Cyber Incident Victim: Intcomex
Date:
Sep 2020
Location:
United States of America
Summary
A ransomware attack compromised nearly one terabyte of sensitive data from a Miami-based international technology firm specializing in Latin American and Caribbean markets. Cybercriminals exfiltrated financial records, customer databases, personally identifiable information including passport and Social Security numbers, credit card details, and payroll documents, subsequently leaking portions on a Russian-language hacking forum. The breach, undetected until the data appeared online, exposed significant volumes of high-risk information capable of facilitating identity theft. The victim organization confirmed the incident, engaged cybersecurity experts and law enforcement, and initiated notifications to impacted parties. Security analysts emphasized the severity of both the data volume and its sensitive nature, underscoring systemic vulnerabilities in enterprise-level defenses against unauthorized data exfiltration.

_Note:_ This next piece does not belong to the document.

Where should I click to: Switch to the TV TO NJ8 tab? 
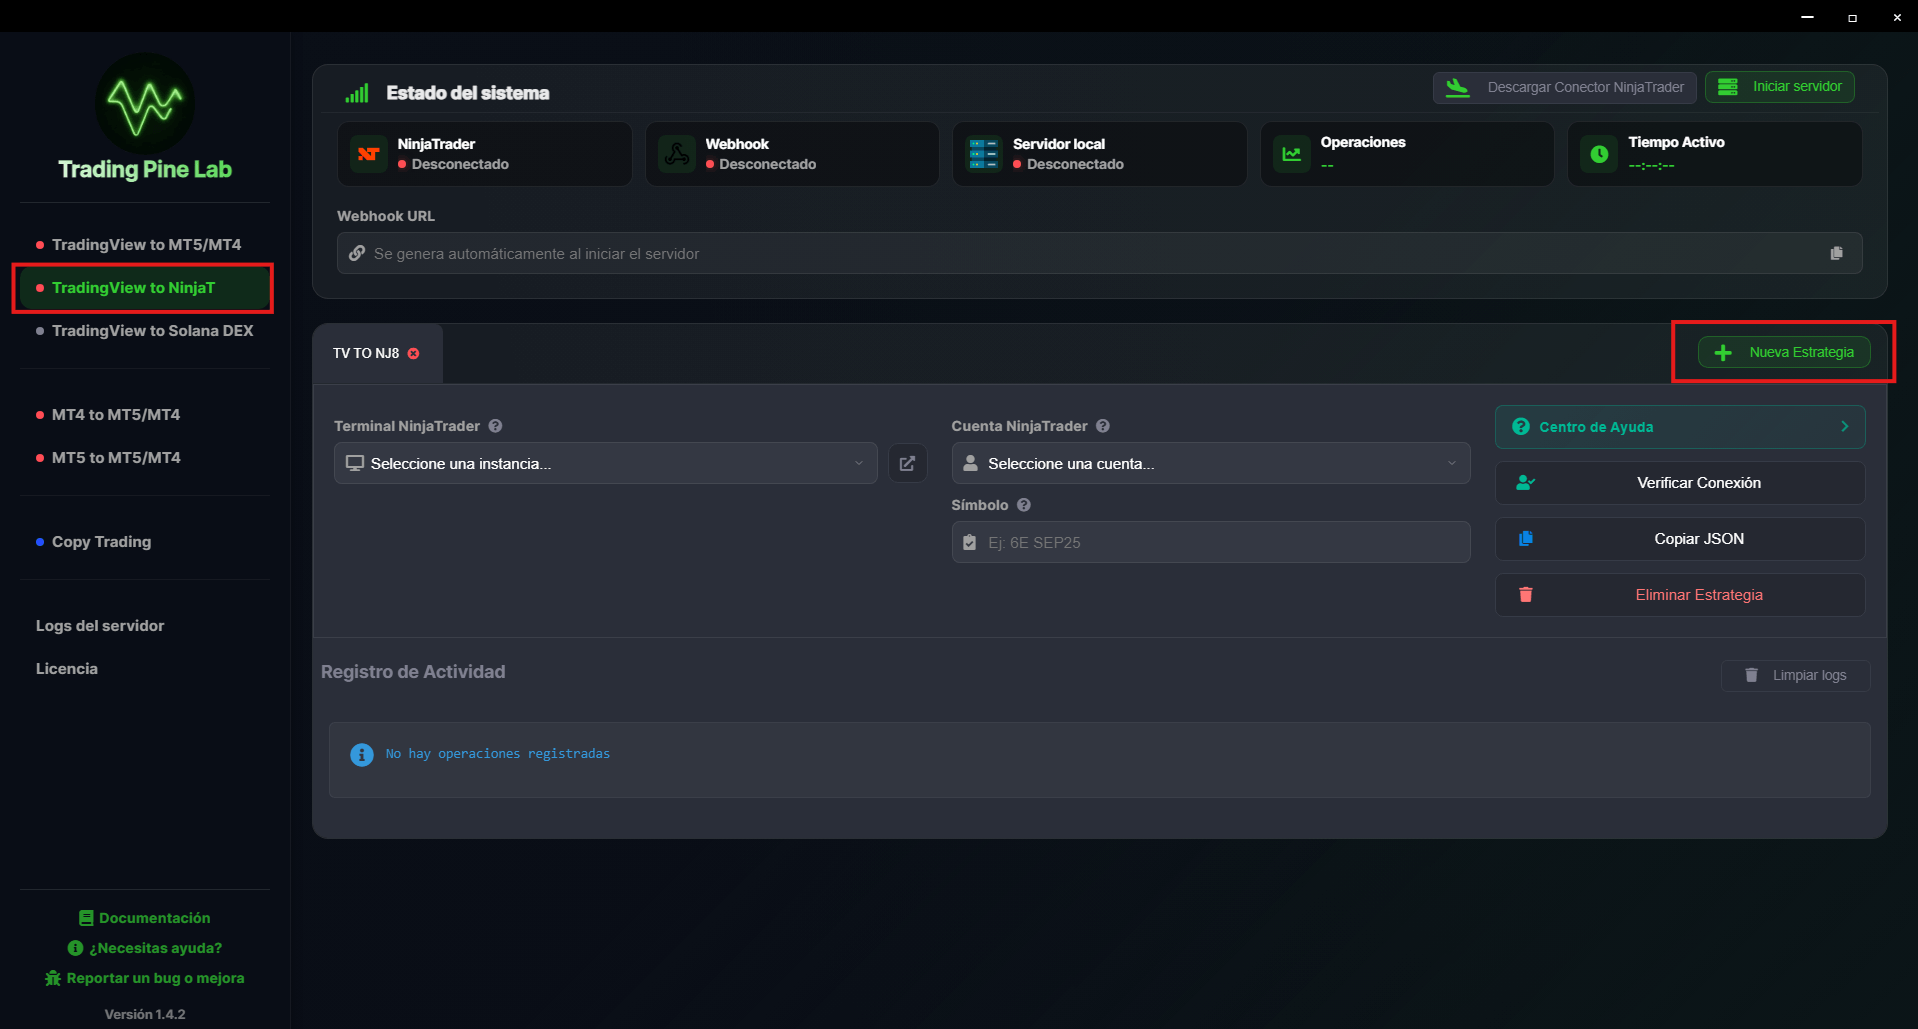tap(365, 353)
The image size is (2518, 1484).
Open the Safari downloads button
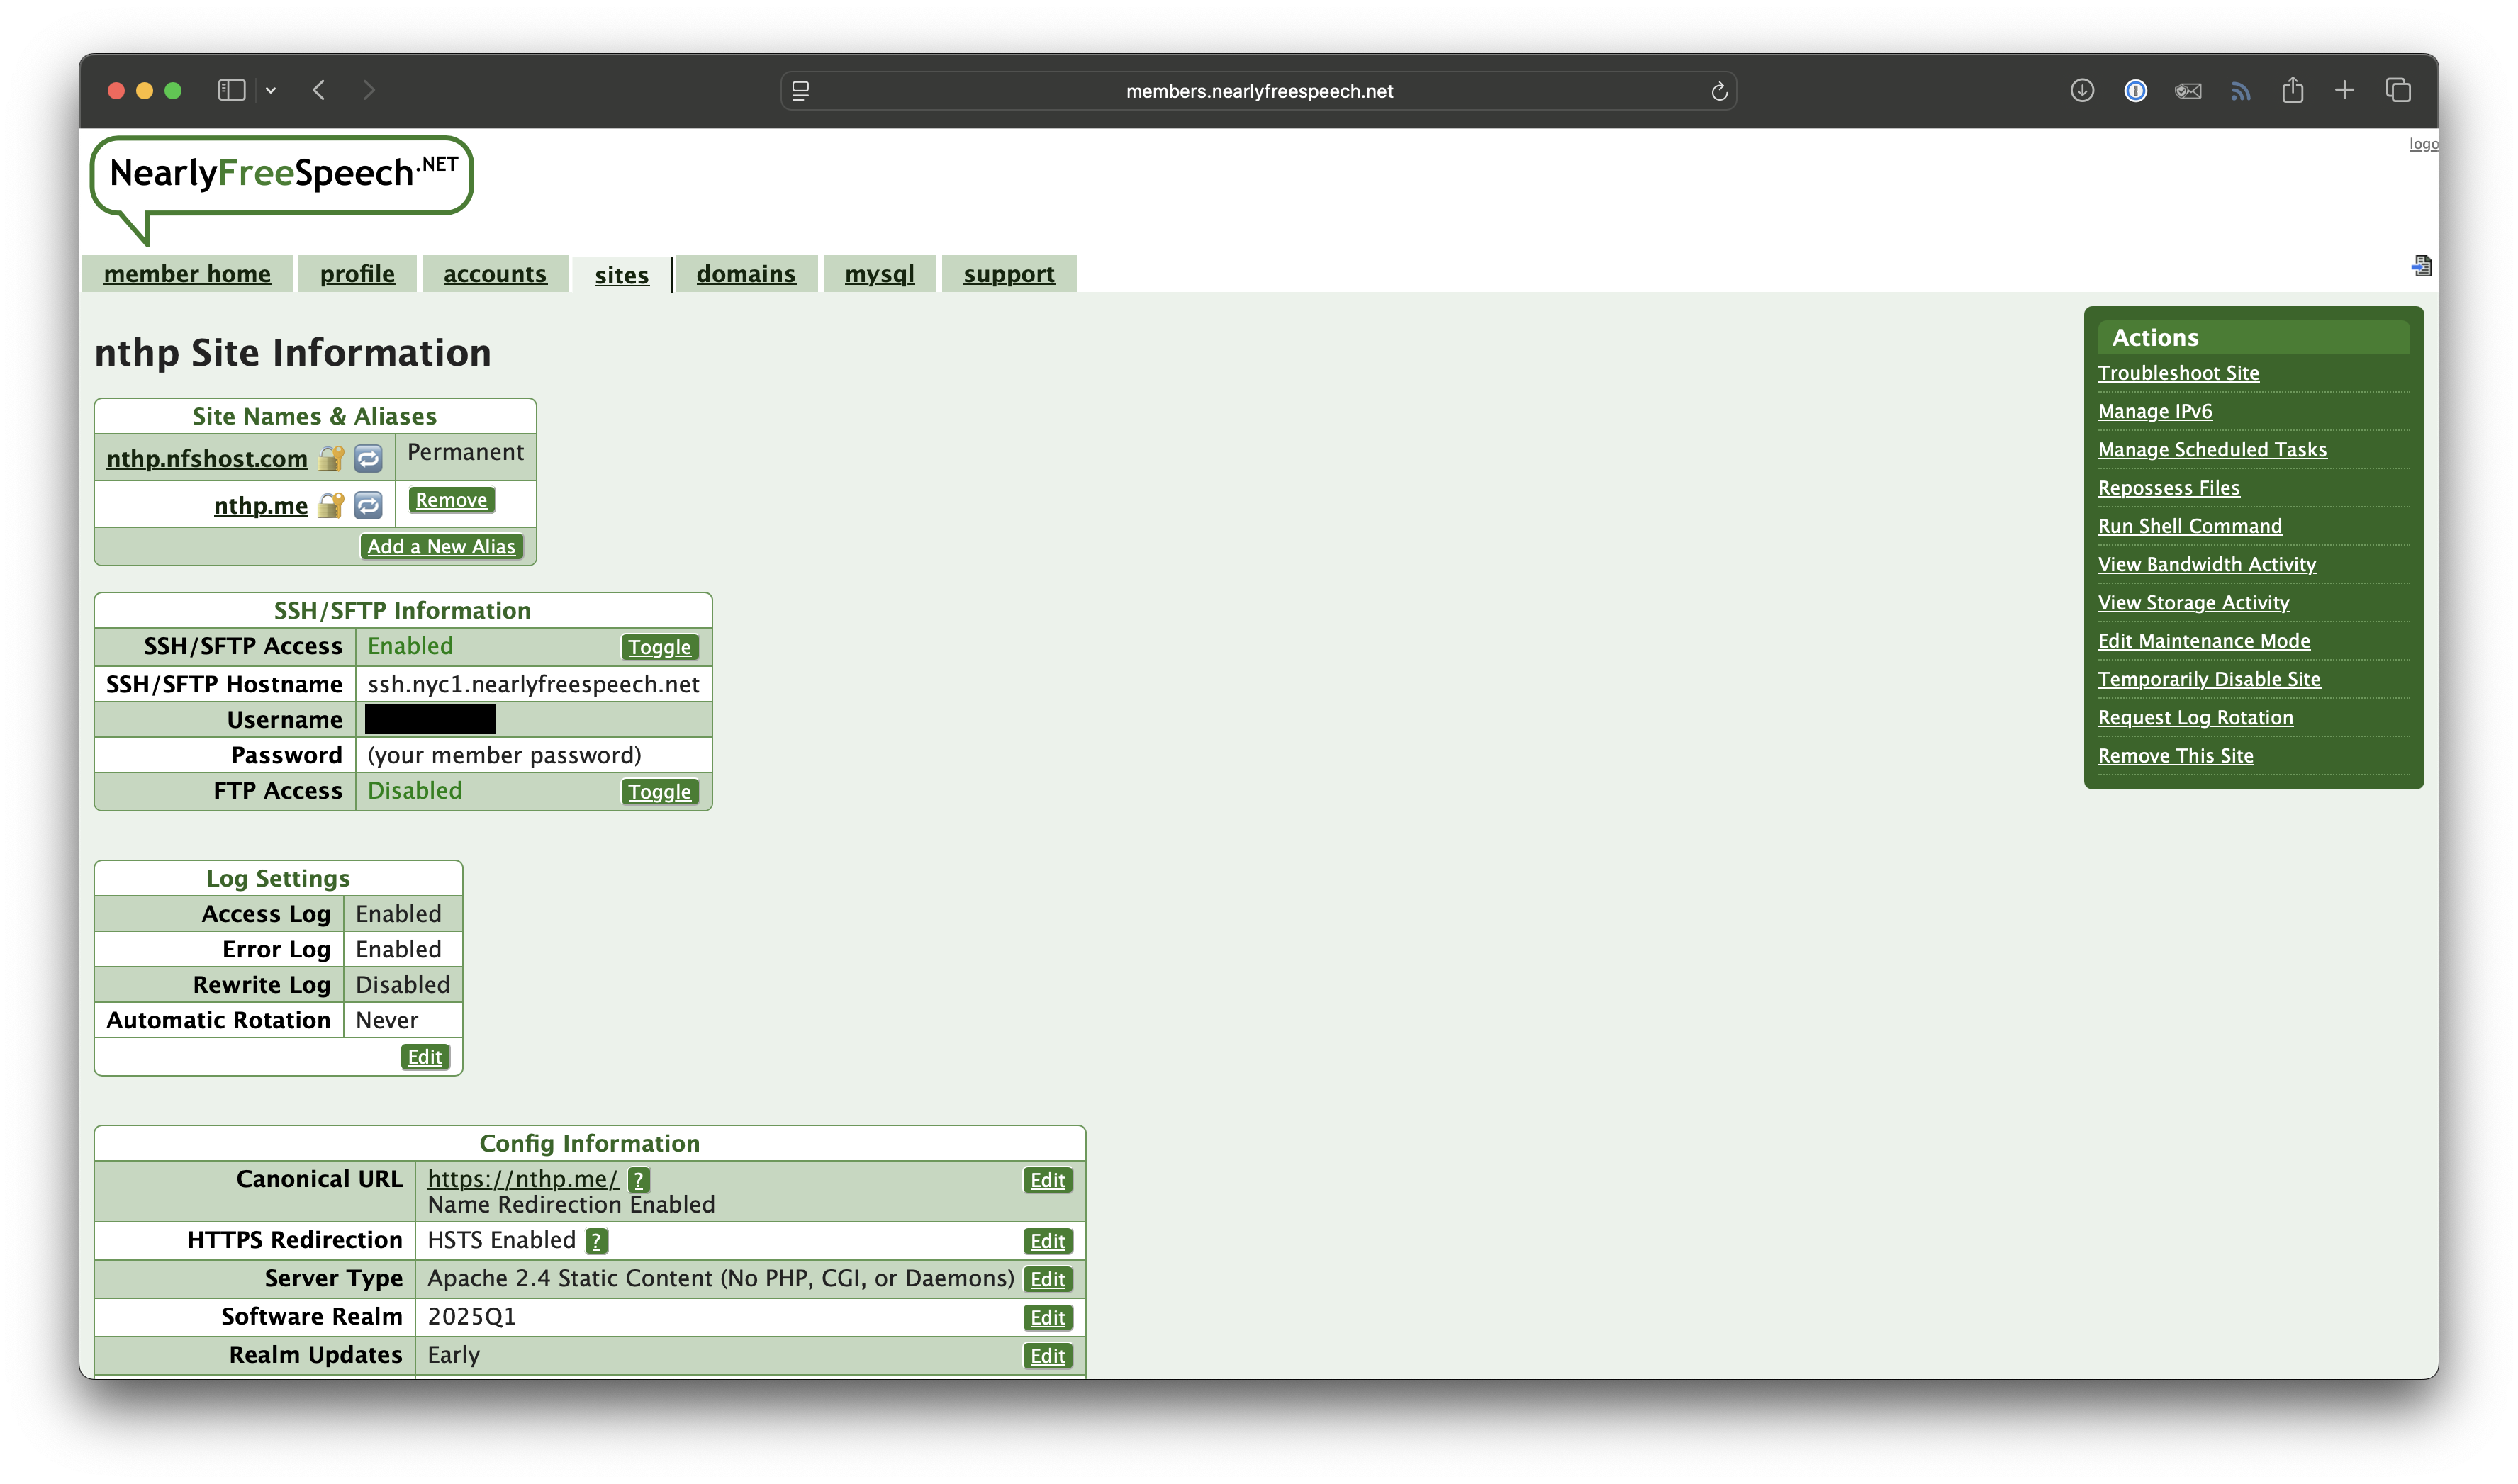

| CIA Posture | Motives | Tactics, Techniques & Procedures |
|---|---|---|
| Available to members | 2 motives | 1 technique |
| Threat Actors | Type | Location |
|---|---|---|
| 0 actors | Available to members | Available to members |
Description
On September 14 and September 20, 2020, cybercriminals leaked nearly one terabyte of stolen data from Intcomex, a Miami-based technology value-added reseller operating across Latin America and the Caribbean, on a Russian-language hacker forum. The breach involved the exfiltration of highly sensitive information, including full credit card details, scans of passports, bank statements, financial documents, customer databases, Social Security numbers, and payroll records. Attackers executed the data dump in two separate forum postings, exposing extensive personally identifiable and financial data that posed significant risks of identity theft and financial fraud. Security experts emphasized the severity of both the volume of stolen data and the sensitivity of its contents, noting the inclusion of documents rarely aggregated in such large-scale breaches. Intcomex confirmed the incident occurred without prior detection, indicating the attackers successfully bypassed security measures before exfiltrating the data. The company’s failure to identify the breach before the public leak underscored systemic vulnerabilities in its cybersecurity defenses.

Intcomex initiated a response by engaging third-party cybersecurity experts to investigate the breach’s scope and origin, while simultaneously notifying law enforcement agencies. The company began notifying affected individuals and entities about the exposure of their sensitive data, though the full scale of impacted parties remained undisclosed. The leaked data’s composition—particularly passport scans, financial records, and national identification numbers—created immediate risks for identity theft and targeted phishing campaigns against Intcomex’s customers and employees. The incident highlighted operational security deficiencies, as the attackers extracted and published vast quantities of data without triggering defensive mechanisms. Intcomex’s public acknowledgment framed the breach as contained post-discovery, with remediation efforts focused on forensic analysis and regulatory compliance. The exposure of customer databases and internal financial documents also raised concerns about downstream impacts on Intcomex’s business partners across its Latin American and Caribbean markets.